Dependencies
- libgcrypt20-dev or libgcrypt-devel
Restrictions
The crypto plugin will encrypt and decrypt values using AES-256 in CBC mode.
The key derivation is still WIP.
Planned Features
- Encryption of values
- Decryption of values
- Key derivation by metadata (password provided within a meta-key)
- Key derivation by using a specified key-file (like the SSH client does)
- Key derivation by utilizing the pgp-agent
The encryption and decryption of values is a straight forward process, once the key and IV are supplied. The key-derivation process in a library is a bit tricky.
The crypto plugin itself can hold configuration data about the order of the applied key derivation functions. For example, if a password is provided by a meta-key, it will be used, otherwise we look for a key file. If no key file has been configured, we try to trigger the PGP agent, etc.

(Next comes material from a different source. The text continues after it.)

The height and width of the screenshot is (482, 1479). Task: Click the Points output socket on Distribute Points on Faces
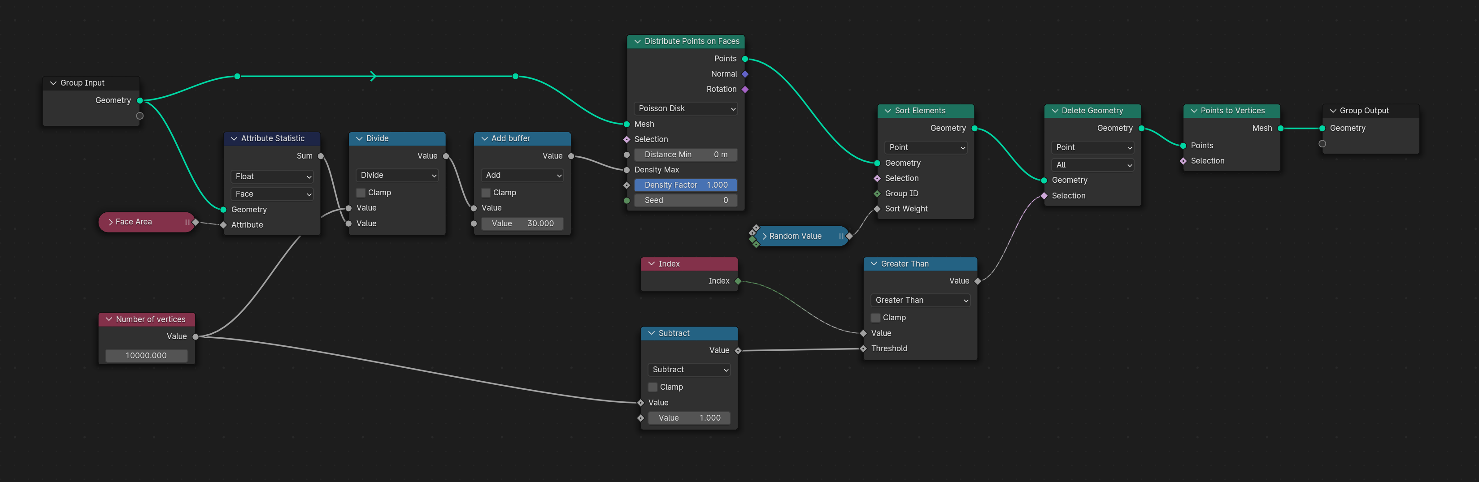[x=745, y=58]
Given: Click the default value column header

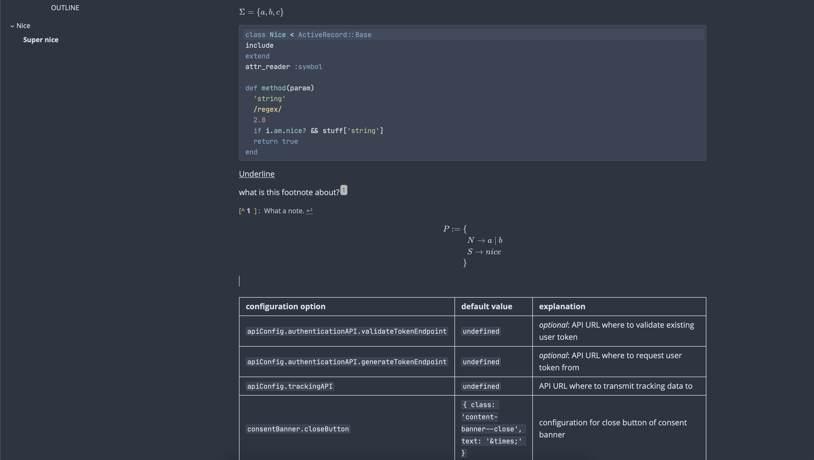Looking at the screenshot, I should (x=486, y=306).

The following example configuration illustrates this concept:
system/elektra/crypto/config/key-derivation/#0 = meta
system/elektra/crypto/config/key-derivation/#1 = file
system/elektra/crypto/config/key-derivation/#2 = agent
system/elektra/crypto/config/key-file/path/#0 = ~/.elektra/id_aes
system/elektra/crypto/config/key-file/path/#1 = /etc/elektra/id_aes
Only keys marked with a certain meta-key will be considered for encryption/decryption.
Examples
Metadata based encyption
You specify the parameters of the cryptographic operations in a KeySet together with the keys to be encrypted. The following parameters are required:
- Key - the symmetric cryptographic key for encryption
- IV - the initialization vector (IV) that is required by the CBC mode
The following keys are required for metadata based encryption:
/elektra/modules/crypto/key-derivation/key
/elektra/modules/crypto/key-derivation/iv
You can use the following meta-key to mark a key for encryption:
crypto/encrypt
If this meta-key has a value with a string-length greater than 0 (strlen() > 0) then the crypto-plugin will try to encrypt it.